In the excerpt on moral injury, what two feelings are said to be at the center of moral injury?

*EXCERPTED TEXT*.
* * * *

Post-traumatic stress disorder, Dr. Shay explains, is the primary injury, the “uncomplicated injury.” Moral injury is the infection; it’s the hemorrhaging.

PTSD in service members is often tied to being the target of an attack — or being close in relationship or proximity to that target.
Moral injury, Dr. Shay says, can happen “there is a betrayal of what’s right by someone who holds legitimate authority in a high-stakes situation.”

That person who’s betraying “what’s right” could be a superior — or that person could be you. Maybe it’s that you killed somebody or were ordered to kill. Or maybe it was something tragic that you could have stopped, but didn’t. Guilt and shame are at the center of moral injury. And, as Dr. Shay describes it, so is a shrinking of what he calls “the moral and social horizon.” When a person’s moral horizon shrinks, he says, so do a person’s ideals and attachments and ambitions.

I first came across Dr. Shay’s name — and his concept of moral injury in combat veterans — in a heart-smashing profile of Noah Pierce published by the formidable Virginia Quarterly Review.

The Life and Lonely Death of Noah Pierce” tells the story of an Iraq War veteran from Sparta, Minnesota, who shot himself in the head in 2007 at the age of 23.

* * * *

*DATA EXTRACT*.
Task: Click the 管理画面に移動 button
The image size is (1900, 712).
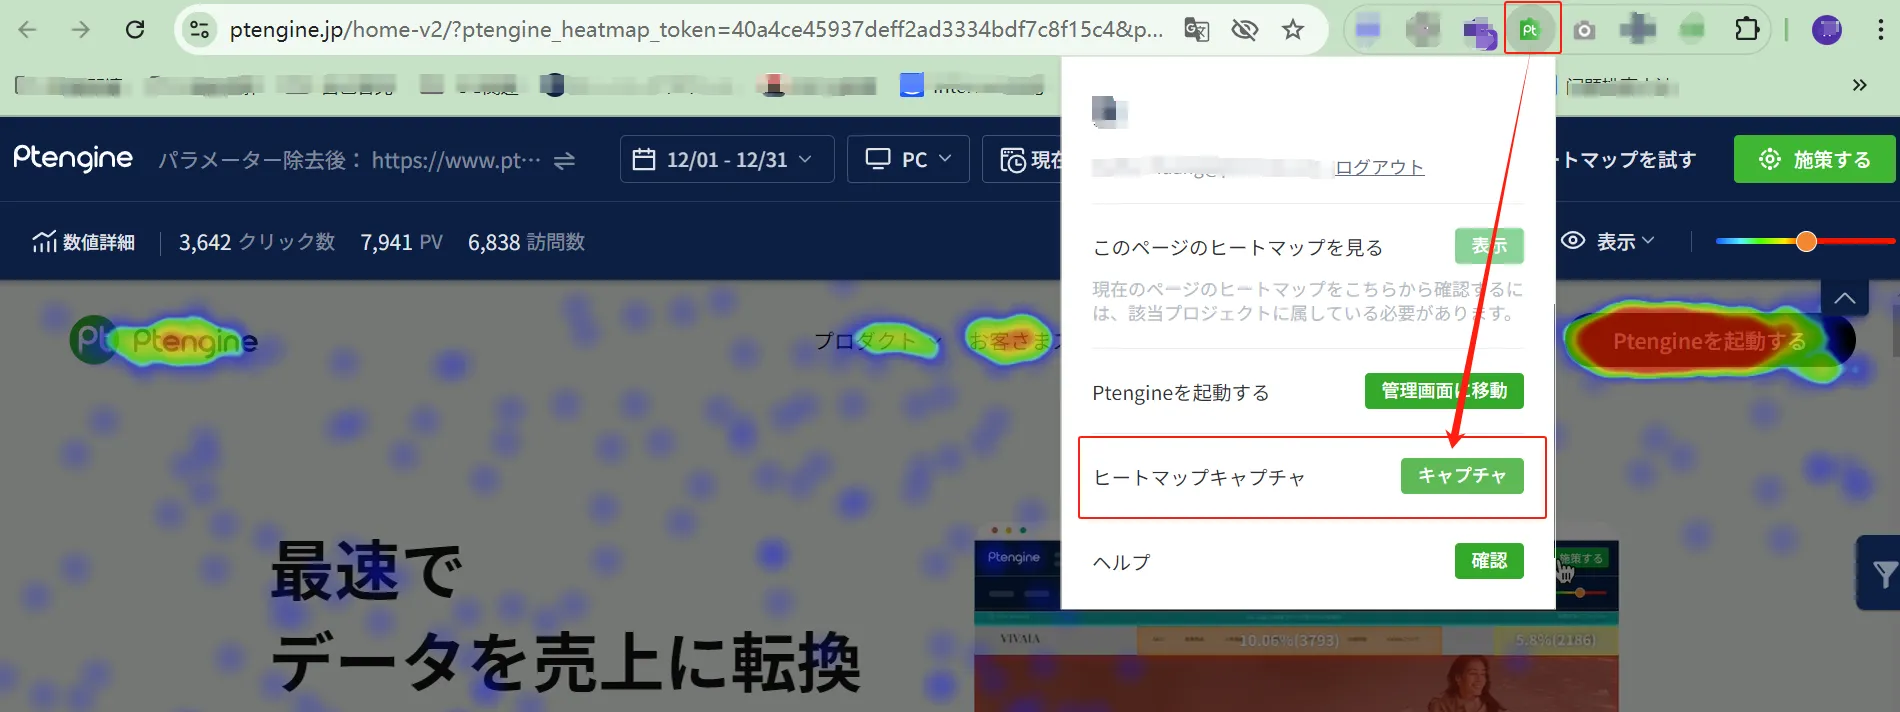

* * * *

*TASK RESULT*.
Guilt and shame.